The Yalobusha Historical Society held its regular monthly meeting Dec. 18 in its headquarters, the historic and beautiful Presbyterian Church in Coffeeville. The huge holiday wreaths on the front doors welcomed 45 members and guests. Once inside, the holiday theme continued, from the gorgeous arrangement at the rear of the sanctuary to the altar in front, and around the railings of the choir loft, tastefully done by a former church member ( and Society member) Dot Criss. At the close of the meeting, everyone enjoyed a delightful social period in the fellowship hall. It, too, was beautifully decorated, compliments of the Society’s Program Chairman, Opal Wright. The Society is grateful to these ladies for helping to make this meeting, the first Christmas one in the new quarters, a memorable one.
President Mike Worsham welcomed everyone, especially the visitors. He turned the program over to Opal, who did a wonderful reading, “The Three Kings,” by Henry Wadsworth Longfellow, based on the biblical account of the birth of Christ. As she read, Sonny Hubbard softly played “We Three Kings of Orient Are” on the newly-tuned piano. (The piano was given to the church many years ago by the late Mrs. Carolyn Bell, who taught music in Coffeeville School for many years) Opal called on Lawrence Litten for prayer, and then introduced Jackie Austin Weibley and Morris “Sonny” Hubbard, both of Grenada. Jackie and Sonny (along with Lawrence Litten) attended school together in Grenada and went their separate ways after their school years ended. Jackie was a professional singer and Sonny a professional musician for many years. They returned to Grenada following retirement, and teamed up to share their love of music at various church and civic functions. The Society is indeed grateful to them for making this meeting such an enjoyable one. The January 15 program will be brought by Mark Fielder, of Gore Springs. He will speak on “The Tunnel Project,” his efforts in searching for the legendary tunnel that supposedly runs under the streets of Grenada. This promises to be a very interesting program, so the Society invites everyone to come out to hear Mark talk about the tunnel, an amazing story of the Civil War history of Grenada. (Sarah Margaret Hallum will speak in February, R.O. “Red” Riddick, in March)
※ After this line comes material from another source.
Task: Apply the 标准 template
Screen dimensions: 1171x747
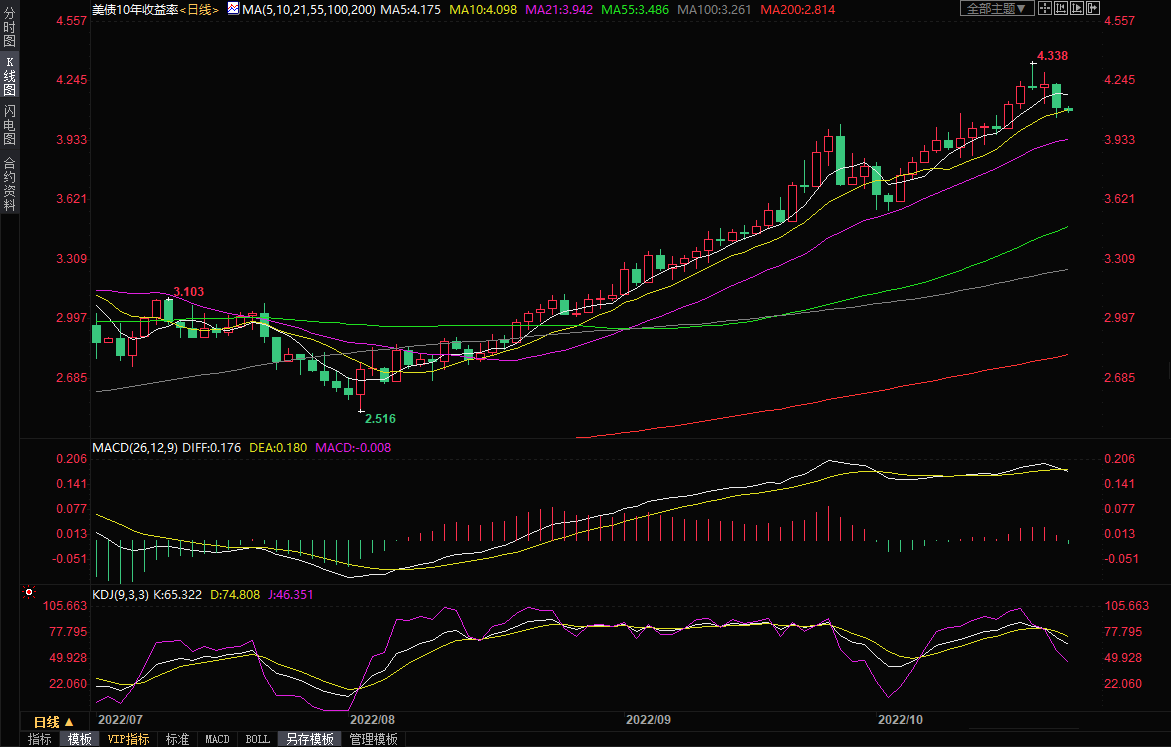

Jackie did a variety of traditional holiday songs, beginning with “Santa Claus Is Coming To Town,” followed by “Toyland, Joyland” and “Santa Looks A Lot Like Daddy.” Then came the beautiful Squire Parsons’ song “Sleep, Little Baby, Sleep.” Among the other songs, some as group singing, were: “Let It Snow,” “Have Yourself A Very Merry Christmas,” “Deck The Halls,” “Joy To The World” and “Jingle Bell Rock.” (Sonny almost made that Baby Grand literally ROCK, with his spirited playing!) Jackie then ended with two classics, “Silver Bells” and “White Christmas.” By this time, everyone was feeling the Christmas spirit, and adjourned to the fellowship hall, where a sumptuous array of holiday treats awaited, including Opal’s tasty punch and Pat Brooks’ hot mulled cider. There is an amazing sense of camaraderie among the Society members, and those who are not present are missing out on a really good experience. Thanks to everyone who made this meeting such a good one.
The 2009 membership dues of $15.00 may be sent to YHS, Box 258, Coffeeville, MS 38922. (A Society membership would make a good Christmas or birthday gift) Chris Morgan’s book, “Yalobusha Bound,” is available for $65.00, shipped.
ATTENDING: Tom and Alma Moorman, Peggy Boyett, Betty Miller, Dick and Jackie Weibley, Sonny Hubbard, Mike Worsham, Opal Wright, Lawrence and Bettie Litten, Dot Criss, Richard Crenshaw, Dot Baker, Carl and Mae Vick, Robert Barton, Joy Herron, Joy Tippit, Pat Brooks, Bobby and Bobbie Hutchins, Billie Rotenberry, Dave and Emma Hovey, Sidney Bolick, Jerry Brown, Ray Cox, Eddie Nelson, Raymond Bruner, Bill Bruner, James Person, Frances Stewart, Dude and Lois Camp, Sarah H. Williams, Harold and Lena Jones, Jimmie and Francine Pinnix, Thelma Roberts, Bea Collins, Ida Mae Jones, Alice G. Landreth and Julia York Fernandez.